The application must be denied on procedural grounds.  First, petitioner failed to name respondents O’Brien and Collins in the caption of the petition.  An individual whose removal is sought pursuant to Education Law § 306 must be named as a respondent in the caption of the petition to inform him or her that he or she must enter a defense or face the possibility of removal (Appeal of Hadden, 57 Ed Dept Rep, Decision No. 17,253; Appeal of Affronti, 54 id., Decision No. 16,756; Appeal of Foshee, 38 id. 346, Decision No. 14,051).  Failure to name the individual sought to be removed is a fatal flaw, resulting in failure to properly join such individual as a necessary party, and warranting denial of the application for removal (Appeal of Hadden, 57 Ed Dept Rep, Decision No. 17,253; Appeal of Affronti, 54 id., Decision No. 16,756; Appeal of Foshee, 38 id. 346, Decision No. 14,051).  In this case, only respondent board was named as a respondent in the caption of the petition.

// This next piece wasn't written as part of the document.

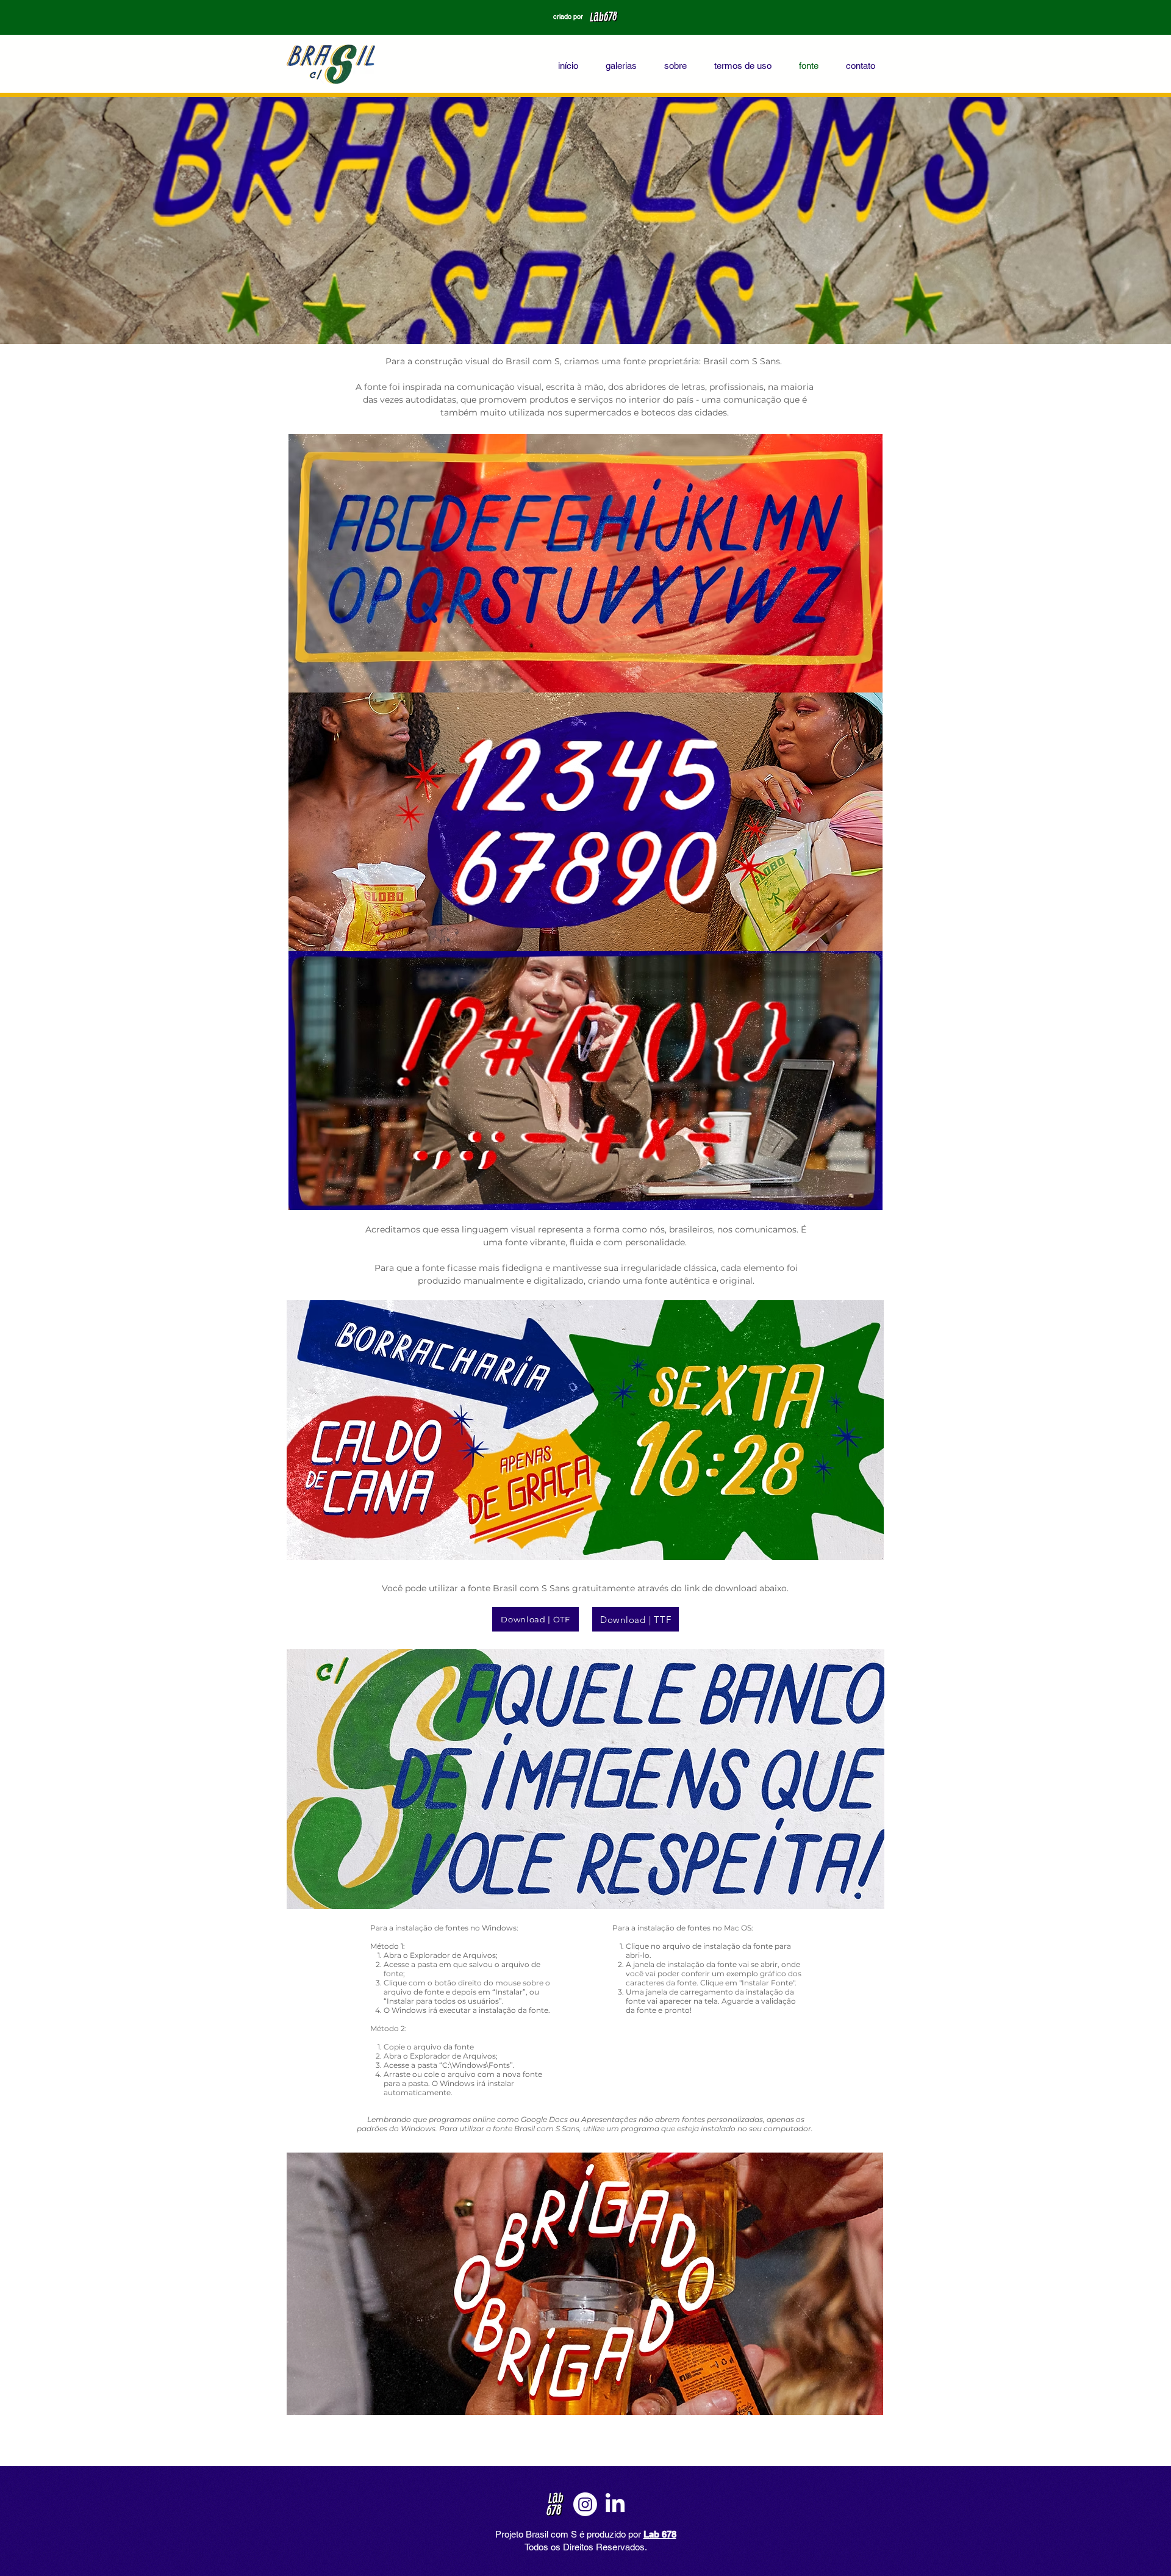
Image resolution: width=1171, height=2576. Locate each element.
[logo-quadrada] (555, 2504)
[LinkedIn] (615, 2504)
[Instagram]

Petitioner’s failure to name respondents O’Brien or Collins in the caption is a fatal flaw warranting denial of the application (Appeal of Nappi, 57 Ed Dept Rep, Decision No. 17,387; Appeal of Hadden, 57 id., Decision No. 17,253; Appeal of Affronti, 54 id., Decision No. 16,756).

Additionally, the application must be dismissed as untimely.  An appeal to the Commissioner must be commenced within 30 days from the making of the decision or the performance of the act complained of, unless any delay is excused by the Commissioner for good cause shown (8 NYCRR 275.16; Appeal of Saxena, 57 Ed Dept Rep, Decision No. 17,239; Appeal of Lippolt, 48 id. 457, Decision No. 15,914).  The 30-day limitation period also applies to a removal application made pursuant to Education Law § 306 (8 NYCRR 277.1; Application of P.P., 57 Ed Dept Rep, Decision No. 17,321; Application of Kelty, 48 id. 476, Decision No. 15,921).

The acts of which petitioner complains occurred several months before the application was commenced.  However, even assuming that the December 1, 2020 supplemental report constituted a good faith discovery of the alleged conduct, the interpretation most favorable to petitioner, the application must still be dismissed as untimely.  Petitioner did not personally serve respondents O’Brien or Collins with a copy of the petition until January 22, 2021, 52 days after the date of the supplemental report.[2]  Additionally, although petitioner refers to a “2 – 1 vote in favor of proceeding with [a removal] hearing,” respondent denies that any such vote was taken.  Therefore, the application is untimely and must be dismissed (see 8 NYCRR 275.16).

Petitioner presents two explanations for the delay, neither of which are persuasive.  First, petitioner contends that he was unaware of the requirements for commencing an appeal to the Commissioner of Education.  The Commissioner has long held, however, that ignorance of applicable laws and regulations does not excuse a petitioner’s lack of compliance therewith (Appeal of D.B., 59 Ed Dept Rep, Decision No. 17,807; Appeal of Kirk, 39 id. 567, Decision No. 14,313).  Second, petitioner argues that the delay was attributable to petitioner’s efforts to secure a professional process server.  Service, however, may be effectuated by any person not a party to the appeal over the age of 18 years (8 NYCRR 275.8 [a]).  Additionally, section 275.8 (f) of the Commissioner's regulations, effective April 7, 2020, permitted electronic and mail service upon the district such that petitioner was not required to personally serve the petition (see Appeal of M.S., 60 Ed Dept Rep, Decision No. 17,926; Application of M.S., 60 id., Decision No. 17,951).

Although the application must be denied on procedural grounds, I admonish respondent board to work together for the benefit of the community and, most importantly, the students of the district. 

In light of this determination, it is unnecessary to address the parties’ remaining contentions.

THE APPLICATION IS DENIED.

END OF FILE

 

[1] Even if I declined to accept respondent board’s answer, the application would still be denied for the reasons described herein.

 

[2] Respondent O’Brien additionally argues that service was improper because the petition was served upon her daughter, not her.  Given the disposition of this application, I need not resolve this issue.